The nscd statistics may help to indicate what’s going on – “ # nscd --statistics” – the “hosts cache:” is possibly what you could have inspected.

Looking at the output for " sudo nscd --statistics" on my own running Thumbleweed systeem I doubt if it would have helped to find the root cause, but for sure it is something that is good to check.

Likely the next question would have been why nscd could not resolve DNS, I guess my start for that would to kill the running nscd and start it from the command line with the --debug option so that it is running on the foreground and displays messages on the TTY. As it was not my own computer and somebody was waiting fot it to be working, I was happy that the upgrade was working.

Hi
Are you using NIS, NIS+ and LDAP? If not remove nscd, likely a red-herring. It’s not installed or used here…

If activated turn off nscd. Default configuration of DNS is the biggest annoyance to my experience: https://forums.opensuse.org/showthread.php/565929-Random-DNS-problem-on-Tumbleweed?p=3111967#post3111967

Yes, but, this is assuming that, the “ypbind” package is installed and, that the systemd “ypbind” service is enabled and running.

  • Possibly, this Red Hat bug report may shed some light on what’s going on – <449126 – nscd does not follow NIS server binding changes.
    A known “nscd” behaviour is, if the NIS domains are changed without restarting the Name Service Cache Daemon, the new entries will take quite some time – possibly hours – to appear in the cache …

Hi
But is the Original Poster :wink:

@marel:

I meant to point my comment to Malcom’s reply to you and, that’s what I’m now doing … :wink:

Neither my father’s machine nor mine is running anything fancy, only DNS and for sure not NIS, NIS+ or LDAP, I am running dnscrypt-proxy without problems.

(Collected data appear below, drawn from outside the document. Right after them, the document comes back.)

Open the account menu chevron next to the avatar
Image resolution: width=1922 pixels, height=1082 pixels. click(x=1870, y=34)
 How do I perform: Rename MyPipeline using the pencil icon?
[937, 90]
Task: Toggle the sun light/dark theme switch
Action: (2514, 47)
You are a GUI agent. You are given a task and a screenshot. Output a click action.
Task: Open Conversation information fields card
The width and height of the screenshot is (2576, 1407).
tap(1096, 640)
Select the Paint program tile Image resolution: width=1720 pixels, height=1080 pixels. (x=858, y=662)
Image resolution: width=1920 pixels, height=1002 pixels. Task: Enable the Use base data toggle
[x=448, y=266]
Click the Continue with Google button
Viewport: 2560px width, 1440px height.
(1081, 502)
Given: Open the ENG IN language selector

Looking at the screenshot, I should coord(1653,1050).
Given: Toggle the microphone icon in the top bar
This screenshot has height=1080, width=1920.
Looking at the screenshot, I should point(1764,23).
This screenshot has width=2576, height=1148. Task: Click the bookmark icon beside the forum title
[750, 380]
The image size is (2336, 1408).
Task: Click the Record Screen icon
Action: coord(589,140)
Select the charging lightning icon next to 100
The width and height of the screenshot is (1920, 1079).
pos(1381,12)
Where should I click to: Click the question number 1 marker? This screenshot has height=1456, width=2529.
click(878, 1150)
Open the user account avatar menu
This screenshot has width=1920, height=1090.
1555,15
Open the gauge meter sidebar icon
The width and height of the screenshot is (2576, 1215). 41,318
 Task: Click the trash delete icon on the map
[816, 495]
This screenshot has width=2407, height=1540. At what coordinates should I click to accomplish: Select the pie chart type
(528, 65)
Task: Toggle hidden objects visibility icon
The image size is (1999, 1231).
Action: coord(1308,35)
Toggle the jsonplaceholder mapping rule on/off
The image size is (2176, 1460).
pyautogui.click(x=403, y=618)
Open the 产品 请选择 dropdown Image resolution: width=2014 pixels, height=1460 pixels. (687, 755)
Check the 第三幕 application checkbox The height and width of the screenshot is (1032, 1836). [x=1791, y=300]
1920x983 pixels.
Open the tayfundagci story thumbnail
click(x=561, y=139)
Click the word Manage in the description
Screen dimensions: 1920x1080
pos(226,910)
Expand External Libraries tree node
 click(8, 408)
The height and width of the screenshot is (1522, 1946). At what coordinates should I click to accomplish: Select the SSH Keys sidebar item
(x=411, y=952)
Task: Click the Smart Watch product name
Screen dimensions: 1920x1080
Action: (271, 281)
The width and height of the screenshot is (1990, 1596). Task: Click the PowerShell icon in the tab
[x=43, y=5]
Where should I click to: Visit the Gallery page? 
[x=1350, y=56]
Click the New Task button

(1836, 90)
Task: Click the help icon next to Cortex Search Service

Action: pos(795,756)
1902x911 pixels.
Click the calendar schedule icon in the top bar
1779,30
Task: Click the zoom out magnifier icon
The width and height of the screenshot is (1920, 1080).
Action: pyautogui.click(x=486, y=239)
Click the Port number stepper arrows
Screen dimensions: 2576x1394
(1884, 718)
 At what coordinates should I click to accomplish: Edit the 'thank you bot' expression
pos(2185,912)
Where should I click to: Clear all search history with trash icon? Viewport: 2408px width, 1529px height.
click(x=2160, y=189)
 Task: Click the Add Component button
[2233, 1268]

Yes, I could kill nscd but things for me have always been working and the problem with my father’s machine was because of an update going bad which was solved after finishing the upgrade so I see no reason currently to kill it.

Yesterday I did have a look at the Anatomy of a Linux DNS Lookup series and concluded that things I thought were simple are in fact quite complex, I still wonder how much time it would have costed to find the root-cause of the problem.